A los tres años se quedó nuevamente en cinta Dulce y esta vez fue una nena. Ya fue el remate de tomate. Tuvimos hasta poner un orden de turnos. Ya que habia peleas. Esta vez se parecía a mí madre y eso fue el desencadenante de una pequeña guerra por el nombre. Yo fui el pacificador y le puse un nombre que por aquí nadie lo tenía: Lucía.

Nadie lo comprendía. Pero yo sí. No hubo nadie que se llevará el gato al agua. Fue transcurriendo el tiempo y los niños se fueron de casa.

Nos dimos cuenta que verdaderamente lo que queda es el amor entre los dos y nada más. Es ley de vida.

Pero lo peor fue cuando se fue mi padre. Lo tengo grabado a fuego. Me vino a buscar mi hermana. Yo estaba arreglando un techo con mi hijo mayor. Me desplace lo más rápido que pude.

Me lo encontré postrado en la cama. Llevaba ya diez días. Yo sabía que no era normal para el, con lo activo que era.

Y me recibió con una cara muy feliz. Antes incluso de darle un beso me dijo: “Anoche estuve con mamá. Me cogió de la mano y me llevo a un prado. Ella iba vestida de blanco. Estaba muy guapa. Recogió unas flores y me puso una en mi oreja. Me dijo: Se que estás muy solo. Por eso te he preparado un lugar para estar los dos juntitos".

Yo capte rápidamente lo que me quería decir mi padre. Me caí rendido sobre sus hombros llorando como una Magdalena. Pero él me reprimió.

“oye no te pongas así. Me dio dos besos super sonoros y me añadió que se lo había encargado mamá. Y que te dijera: "Que junto a ella estaría muy feliz".
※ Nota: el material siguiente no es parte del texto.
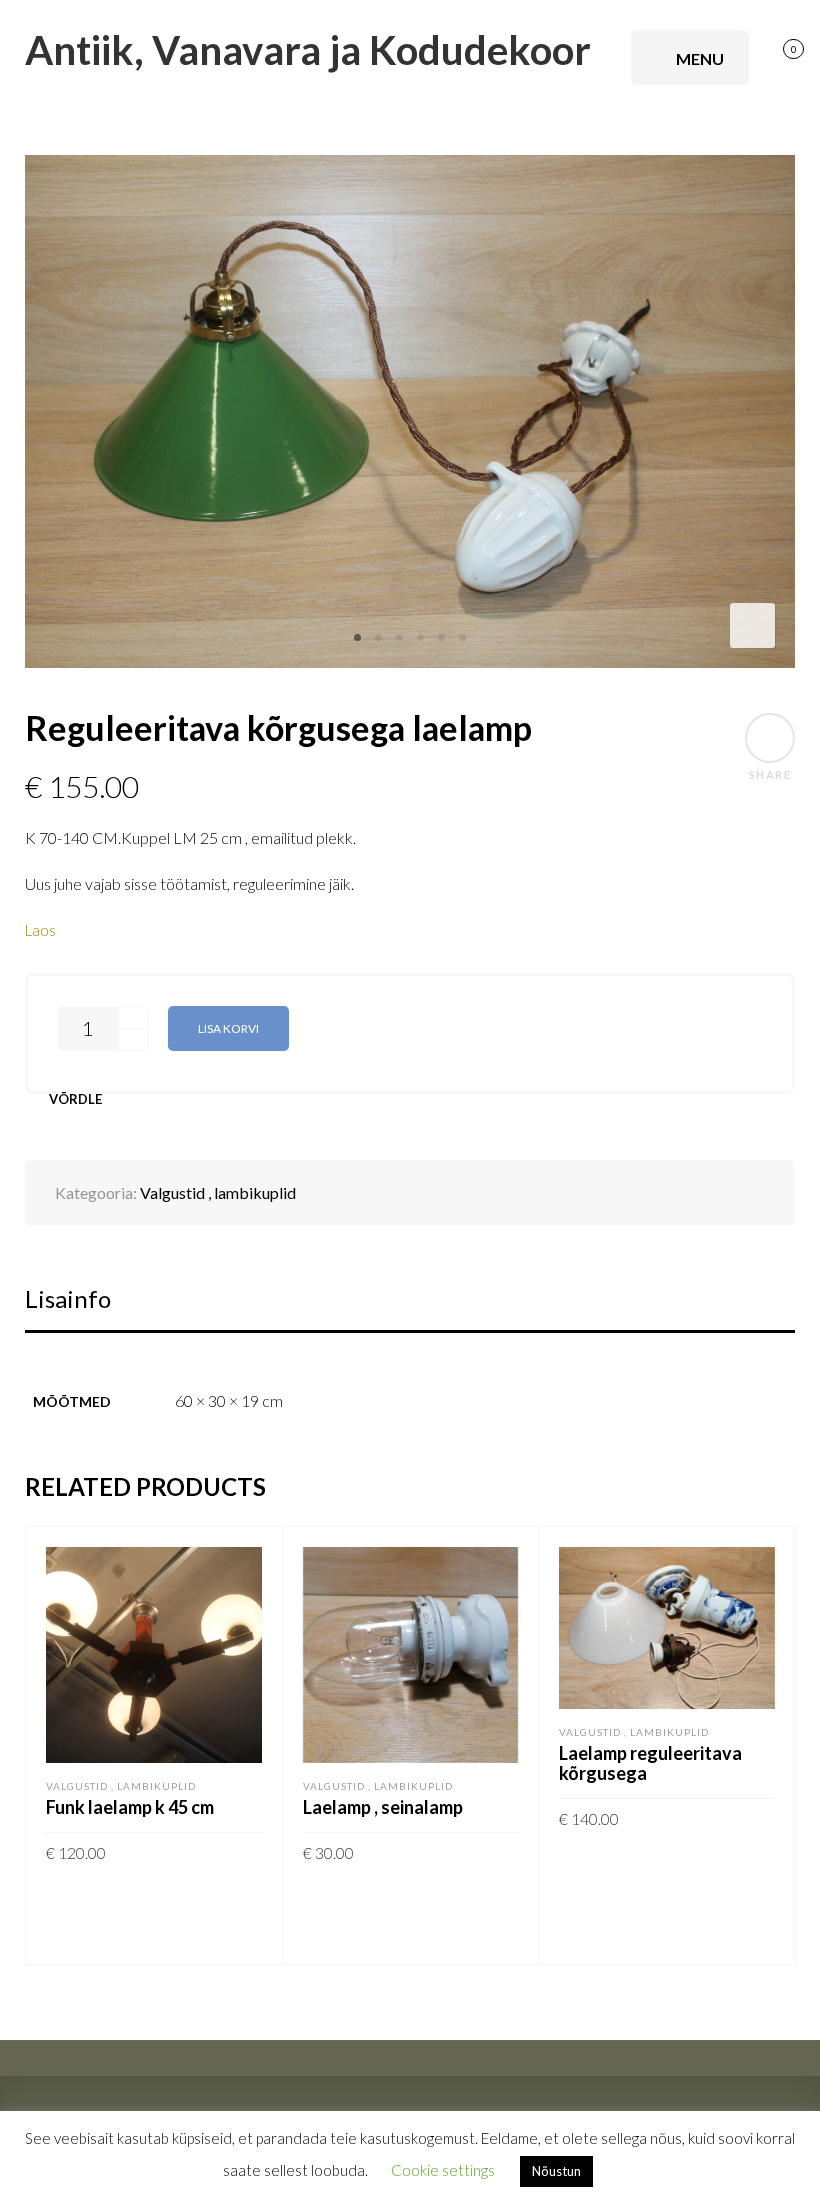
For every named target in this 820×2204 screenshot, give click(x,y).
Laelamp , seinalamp (383, 1807)
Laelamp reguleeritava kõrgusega (650, 1763)
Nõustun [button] (556, 2171)
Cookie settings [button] (443, 2170)
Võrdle (75, 1099)
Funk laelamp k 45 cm (130, 1807)
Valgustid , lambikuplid (218, 1192)
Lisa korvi (228, 1028)
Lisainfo (68, 1298)
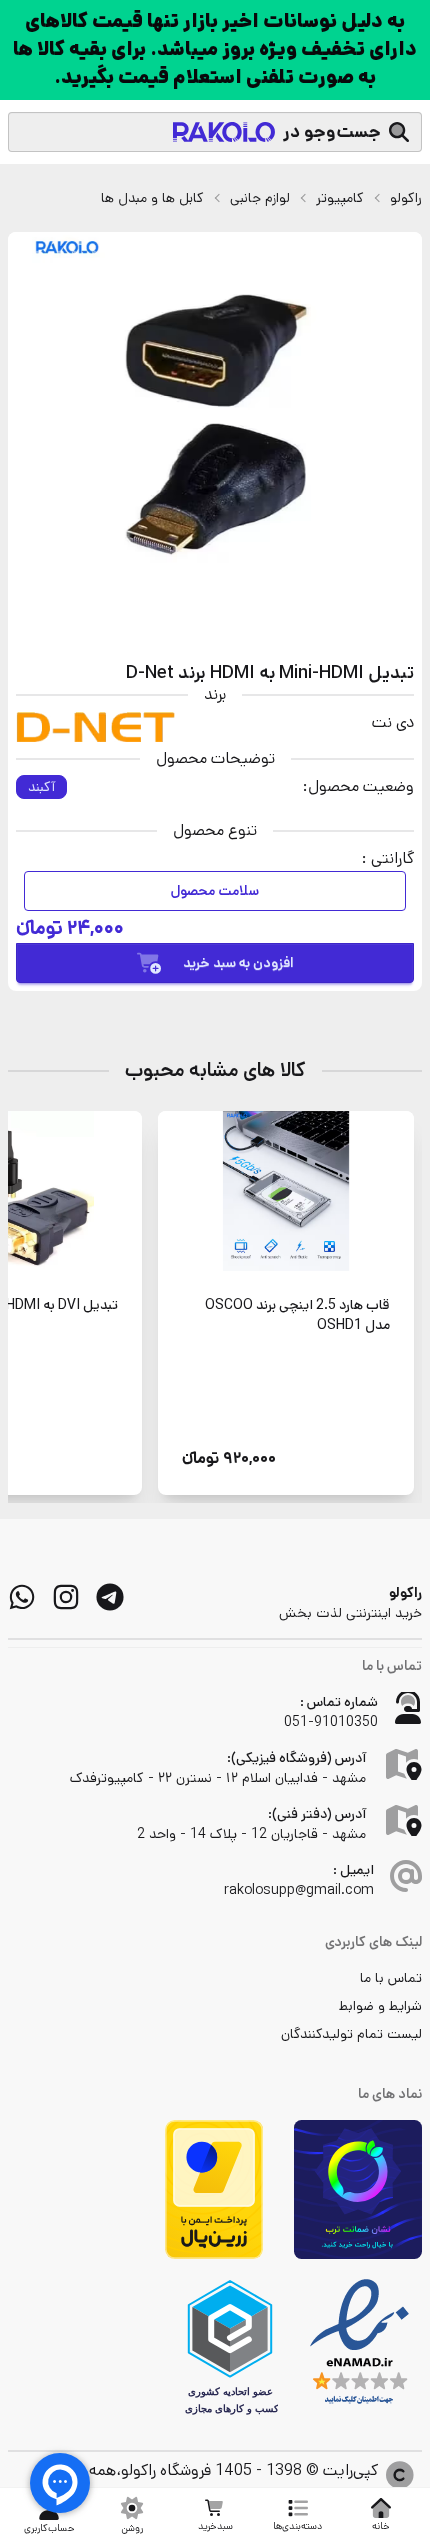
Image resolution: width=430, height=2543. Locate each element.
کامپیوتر (340, 198)
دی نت (393, 722)
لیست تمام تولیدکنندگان (351, 2034)
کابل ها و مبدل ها (152, 198)
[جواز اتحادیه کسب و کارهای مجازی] (230, 2347)
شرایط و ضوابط (380, 2006)
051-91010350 (331, 1722)
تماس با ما (391, 1978)
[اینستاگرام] (66, 1597)
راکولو (406, 198)
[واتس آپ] (22, 1597)
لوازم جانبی (260, 198)
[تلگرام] (110, 1597)
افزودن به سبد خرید (238, 963)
Cuando pude reaccionar salí de la habitación, mi hermana me miró y yo con la cara llena de lágrimas me fue de la casa. Termine de currar y cuando termine de cenar y contarle todo a mi mujer vino mi hermana a comunicarme el fallecimiento de mi padre.

Durante el velatorio les dije a mis hermanos todo lo que había acontecido en esos minutos finales que había estado con nuestro padre que Dios lo acogiera en su santo manto.